Caputo celebra ropa barata mientras la industria textil se desangra

En medio de la peor crisis que atraviesa la industria textil argentina en años, con fábricas cerrando y miles de trabajadores despedidos, el ministro de Economía, Luis Caputo, volvió a provocar desde las redes sociales. Con ironías, defendió la apertura importadora y aseguró que el Gobierno logró que “la ropa se abarate”, minimizando el impacto social de un sector que se hunde.
El funcionario, autodenominado “Messi de las finanzas”, redobló la apuesta al afirmar que nunca compró ropa en Argentina porque “era un robo”, y que quienes podían viajar lo hacían para adquirir prendas en el exterior.
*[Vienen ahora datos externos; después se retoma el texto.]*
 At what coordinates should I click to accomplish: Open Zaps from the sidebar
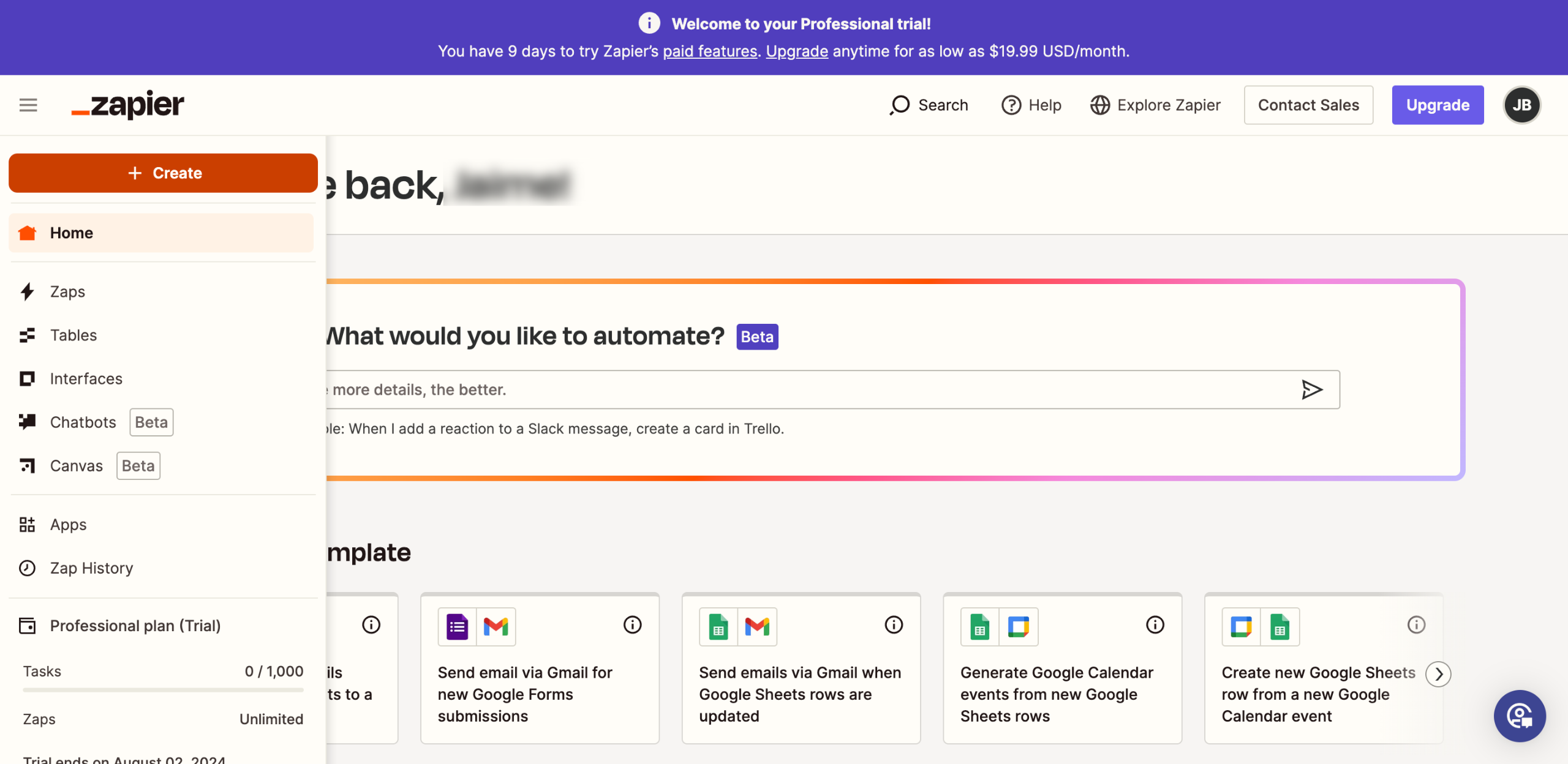67,292
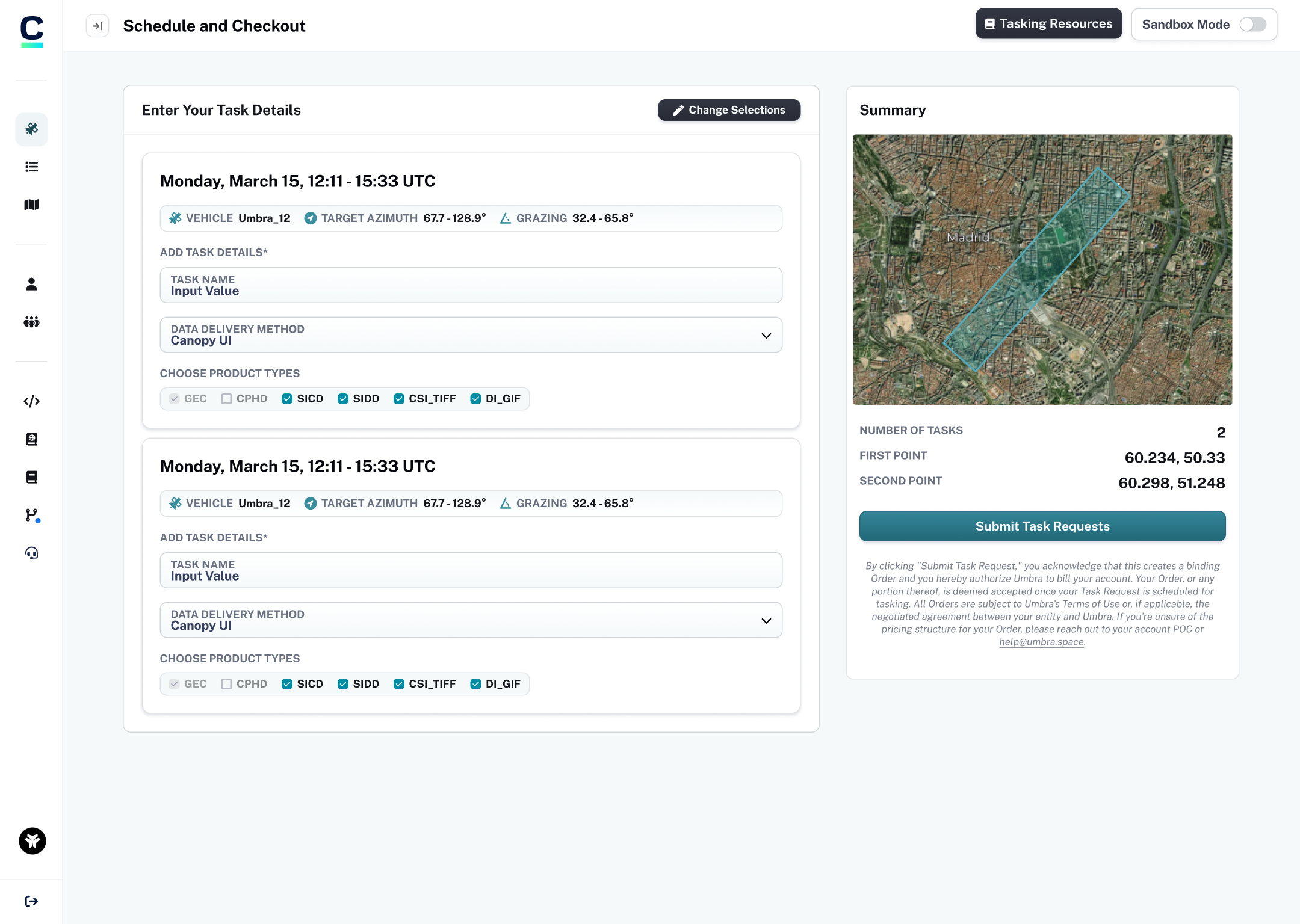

Sus declaraciones, que incluyeron la frase “ya no necesitás comprar pasaje, solo saber usar internet”, fueron recibidas como un baldazo de agua fría por empresarios y trabajadores textiles.
Desde la Cámara Industrial Argentina de la Indumentaria, Claudio Drescher respondió con dureza, acusando a Caputo de ser parte de una “casta repetida” que nunca resolvió los problemas del país. Mientras el ministro celebra la ropa importada y la compra online en dólares, la industria nacional sigue contando despidos y suspensiones, atrapada entre la apertura indiscriminada y la falta de políticas de protección.